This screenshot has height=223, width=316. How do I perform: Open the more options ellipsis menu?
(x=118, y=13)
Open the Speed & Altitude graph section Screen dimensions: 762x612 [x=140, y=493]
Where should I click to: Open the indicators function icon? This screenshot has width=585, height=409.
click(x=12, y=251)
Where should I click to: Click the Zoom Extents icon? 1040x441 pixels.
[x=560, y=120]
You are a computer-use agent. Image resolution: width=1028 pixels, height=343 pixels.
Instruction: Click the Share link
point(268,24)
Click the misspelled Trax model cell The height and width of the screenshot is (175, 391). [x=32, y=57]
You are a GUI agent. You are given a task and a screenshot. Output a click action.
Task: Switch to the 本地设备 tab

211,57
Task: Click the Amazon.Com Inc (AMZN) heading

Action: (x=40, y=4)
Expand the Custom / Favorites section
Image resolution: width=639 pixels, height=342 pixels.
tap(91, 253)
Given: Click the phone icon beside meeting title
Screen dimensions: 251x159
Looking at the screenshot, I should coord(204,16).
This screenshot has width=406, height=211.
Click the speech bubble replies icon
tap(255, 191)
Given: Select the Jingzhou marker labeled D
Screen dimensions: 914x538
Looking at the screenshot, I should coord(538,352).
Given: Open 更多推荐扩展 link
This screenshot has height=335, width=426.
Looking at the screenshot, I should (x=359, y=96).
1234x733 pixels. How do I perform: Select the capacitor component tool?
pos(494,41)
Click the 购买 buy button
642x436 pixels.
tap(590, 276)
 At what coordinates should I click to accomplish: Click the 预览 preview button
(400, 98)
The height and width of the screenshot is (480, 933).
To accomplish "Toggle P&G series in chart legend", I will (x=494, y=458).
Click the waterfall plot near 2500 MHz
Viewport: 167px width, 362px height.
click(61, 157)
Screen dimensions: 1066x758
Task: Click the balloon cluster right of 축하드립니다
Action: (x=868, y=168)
────
What you need to do:
Return precisely the lines of the records, starting with the line that holds "Image resolution: width=639" and ending with the last one.

Answer space:
Image resolution: width=639 pixels, height=342 pixels.
tap(91, 253)
Given: Click the phone icon beside meeting title
Screen dimensions: 251x159
Looking at the screenshot, I should coord(204,16).
This screenshot has width=406, height=211.
Click the speech bubble replies icon
tap(255, 191)
Given: Select the Jingzhou marker labeled D
Screen dimensions: 914x538
Looking at the screenshot, I should coord(538,352).
Given: Open 更多推荐扩展 link
This screenshot has height=335, width=426.
Looking at the screenshot, I should (x=359, y=96).
1234x733 pixels. How do I perform: Select the capacitor component tool?
pos(494,41)
Click the 购买 buy button
642x436 pixels.
tap(590, 276)
 At what coordinates should I click to accomplish: Click the 预览 preview button
(400, 98)
The height and width of the screenshot is (480, 933).
To accomplish "Toggle P&G series in chart legend", I will (x=494, y=458).
Click the waterfall plot near 2500 MHz
Viewport: 167px width, 362px height.
click(61, 157)
Screen dimensions: 1066x758
Task: Click the balloon cluster right of 축하드립니다
Action: (x=868, y=168)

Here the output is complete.